> _DATA LISTING_
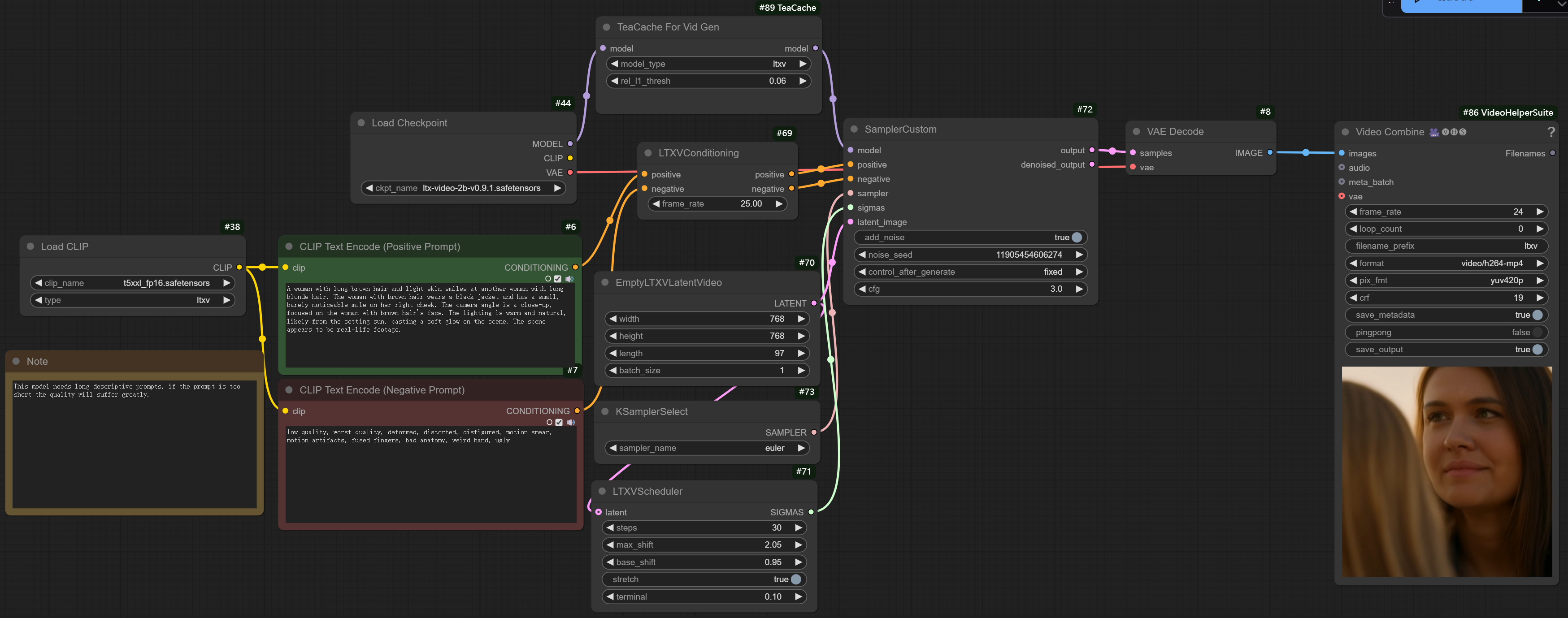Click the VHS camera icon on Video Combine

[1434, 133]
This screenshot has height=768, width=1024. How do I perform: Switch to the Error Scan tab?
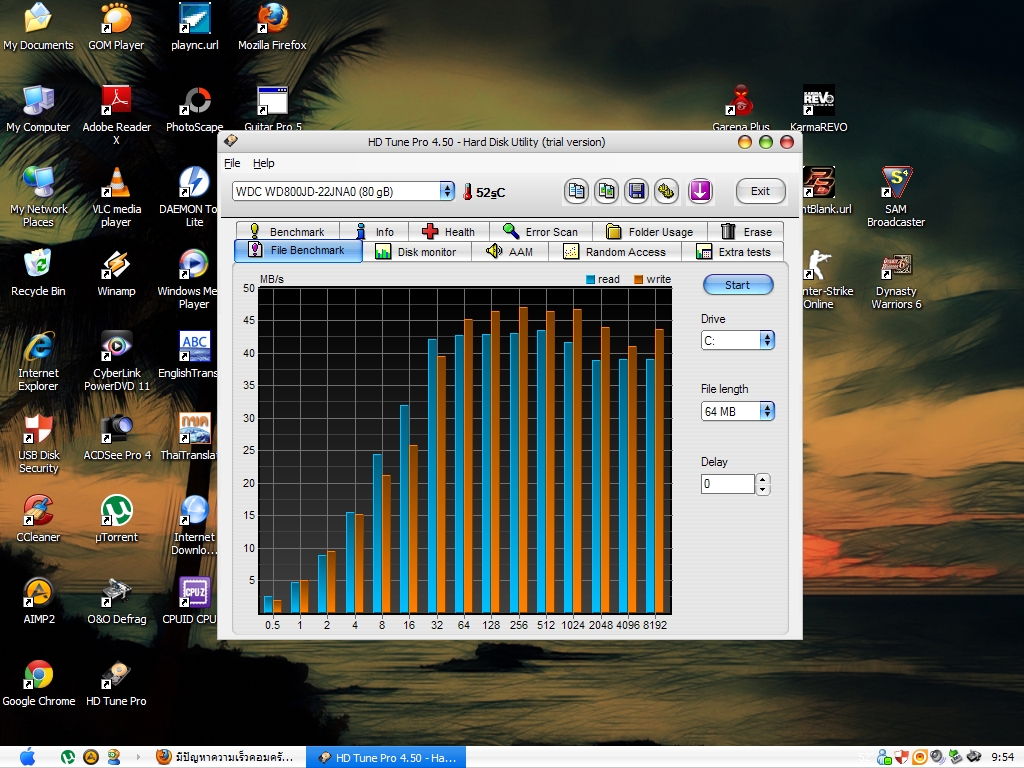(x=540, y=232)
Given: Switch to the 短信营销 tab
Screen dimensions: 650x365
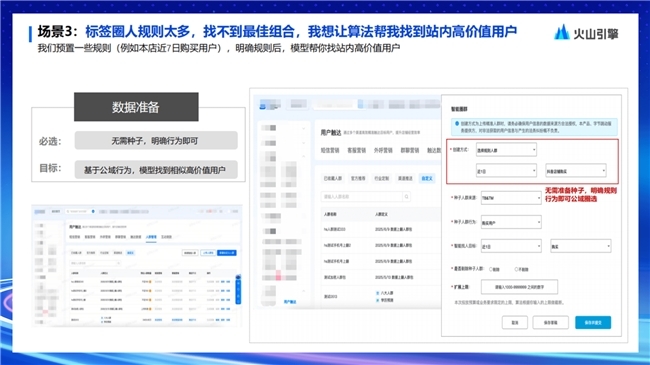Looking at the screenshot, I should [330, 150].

> _WORK TO DO_
Reproduce the data exactly, from the line containing "Given: Switch to the 短信营销 tab" through the end of the data, and leave the pictures out of your answer.

> _EXERCISE RESULT_
Given: Switch to the 短信营销 tab
Screen dimensions: 650x365
Looking at the screenshot, I should [330, 150].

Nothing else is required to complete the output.